Джерри чувствовал себя максимально неуютно в такой компании. Его глаза с умолением смотрели на Остина, а последний никак не реагировал: дескать, извини, но помочь не могу ничем.
— А вы, наверное, этот самый Остин. Надо же, хорошо сохранились для 20-летнего. Меня зовут Элиза, я мама Джеральда. Да, оставайтесь, — согласилась мать, которая стояла в самом центре помещения, как огромная башня. — Уверена, Джеральд тоже очень скучал по нам, но у него была причина не звонить.
— Да, очень рад вас видеть, — голос Джеральда между тем утверждал обратное. — Чай будете?
— Да, будем. Но ты так и не ответил на прямой вопрос, — возмутилась Элиза.
— Какой ещё?
— Мне же не нужно ещё раз повторять?
— Забей, — встрепенулся Джеральд, наливая воду в чашки из электрочайника. — Лучше попей чайку.
— Ну что значит "забей"? Я как бы мать твоя, имею право спросить родного сына о чëм угодно.
Джеральд почти незаметно вздохнул и налил всем чай. Затем он пригласил родителей и Остина за стол. Разговор предстоял, мягко говоря, нелёгкий. Рокфер и Элиза были довольно агрессивны: Джеральд, очевидно, разочаровал их. Остин не хотел присутствовать на семейной драме, и забавном, что чуть позже ему пришлось в ней ещё и поучаствовать.

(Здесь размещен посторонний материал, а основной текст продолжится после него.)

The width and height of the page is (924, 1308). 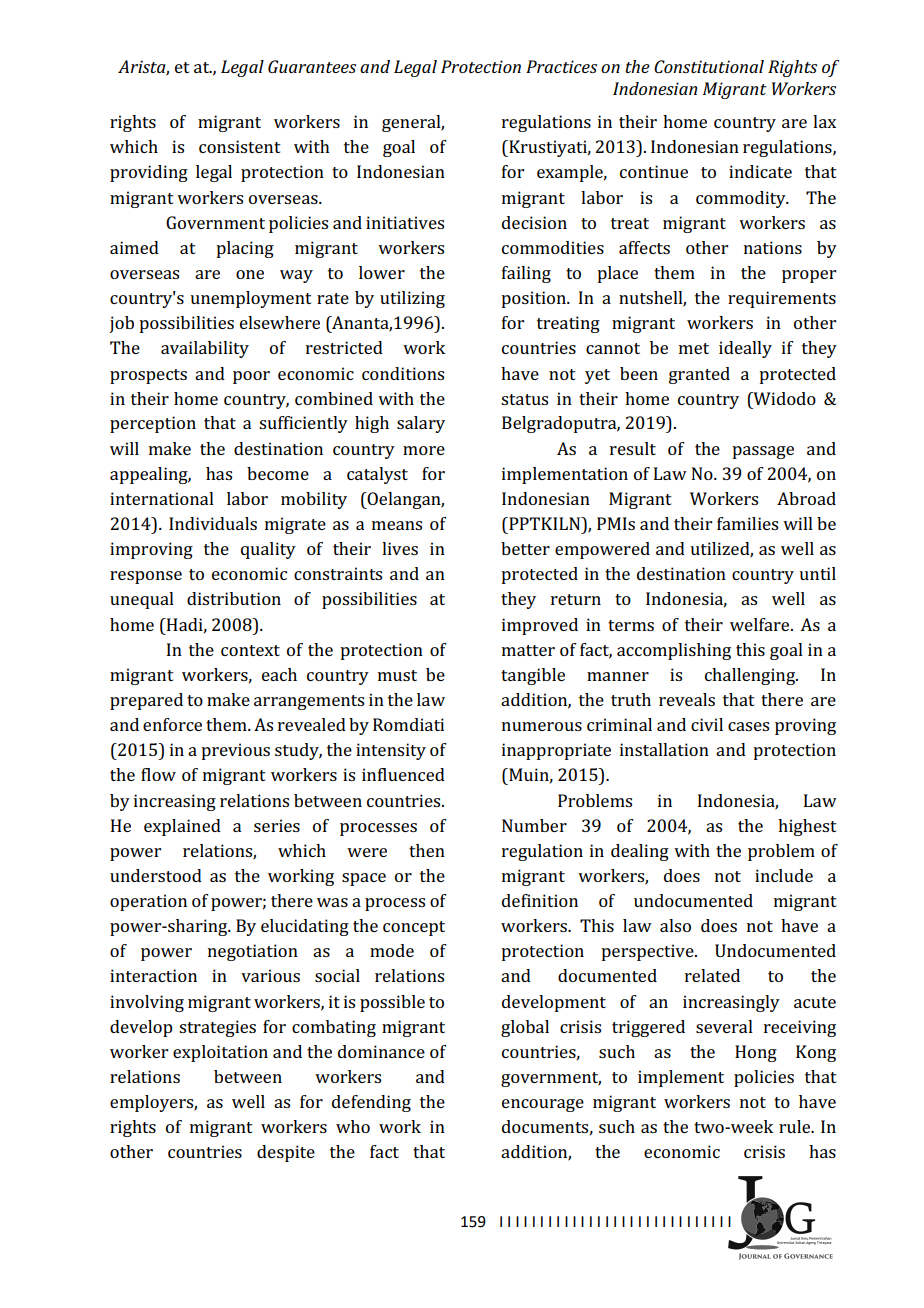 I want to click on Constitutional, so click(x=709, y=66).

— Вы зачем прилетели сюда? Я же говорил, что после Арканы у меня будет время, а так вечно занят, — изъчснял ситуацию Джерри. По правде говоря, он лукавил, потому что истинной причиной двухнедельного молчания была взращëнная годами мучений ненависть к родителям. Он хотел забыть о них, а потом, может, и вовсе навсегда бросить их. Но Элиза была готова к такому вопросу:
— Что значит "зачем"!? Мы твои родители, забыл? Нам надоело на даче, поэтому я и Рокфер решили переселиться на время сюда. Мы будем тебя поддерживать.
«Уж лучше жестокая ненависть врага, чем такая поддержка и от них. Суки вы бешеные» — подумал Джерри.
— Рад слышать, — не моргая, сказал он.
Так и ели пару минут, пока не закончили и не сели за вино, привезённое Рокфером. Элиза как раз вспомнила проверенный способ придраться к Джеральду.